Cut off from her friends and her ambitions, Jeong felt suffocated. It was then that she learned, via Twitter, that a friend her own age had dropped out of school and was holding a solo demonstration calling for the creation of “Our School of Hope.”

“I believe my dropping out of school was against what I really wanted. I‘m planning to put more effort into creating Our School of Hope because I hope younger students will not have the same problems I had.”

It took 73 days for the suggestion of one high-school dropout to bear fruit. On March 1, 17-year-old Choe Hun-min began a one-man protest at Gwanghwamun, in central Seoul, calling for an end to “education based on deadly university entrance exam competition.” Choe dropped out of high school and suggested the creation of Our School of Hope.

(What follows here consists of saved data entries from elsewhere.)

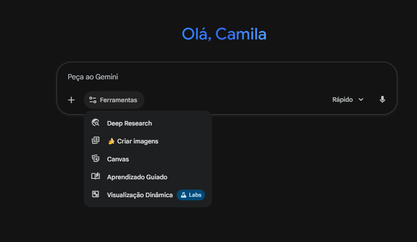417x242 pixels.
Task: Click the Visualização Dinâmica icon
Action: pyautogui.click(x=95, y=194)
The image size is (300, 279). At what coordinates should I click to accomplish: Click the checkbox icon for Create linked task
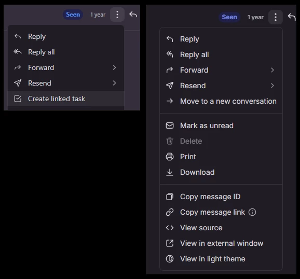pos(18,99)
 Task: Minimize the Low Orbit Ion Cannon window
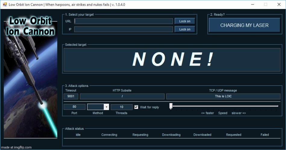coord(252,4)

When news of Choe’s suggestion spread via conventional and social media, the response among his contemporaries was explosive. More than 100 of them showed up at meetings held twice in March. As of May 13, the group‘s online group had 1,352 members. The Jogye Order of Korean Buddhism has provided office space, two lecture rooms and one library.

At Saturday’s opening ceremony, five dropouts and 10 more who had followed them after Choe’s one-man protest, enrolled at the new school. The students declared that they would create a place of learning where the students were masters, a school without teachers, a school where students found their paths in life and learned through guidance from mentors, and a “community of learning and sharing.”

Several among the new students cited violence as their reason for leaving school. 17-year-old Choe In-heon, a former second-year student at a high school in south Chungcheong province, had been ostracized by his fellow students since middle school. He had been beaten every day, and even had money extorted from him. Then, his school, ignorant of his situation, had branded him an “aggressor.”

"I haven’t been going to school at all since last December,” said Choe. “I will study steadily at Our School of Hope and prepare to become a politician, if only to reform the absurd government, which cites web cartoons and video games as the causes of school violence.”

“Even when I was conducting the one-man demonstration, I wasn’t sure if I’d be able to set up a school like this,” said Choi Hun-min, smiling. “But more students than I had expected sent me messages of sympathy which gave me a renewed sense of the serious situation in Korea‘s education system. We plan to gradually create the form of the school, starting with book discussions.”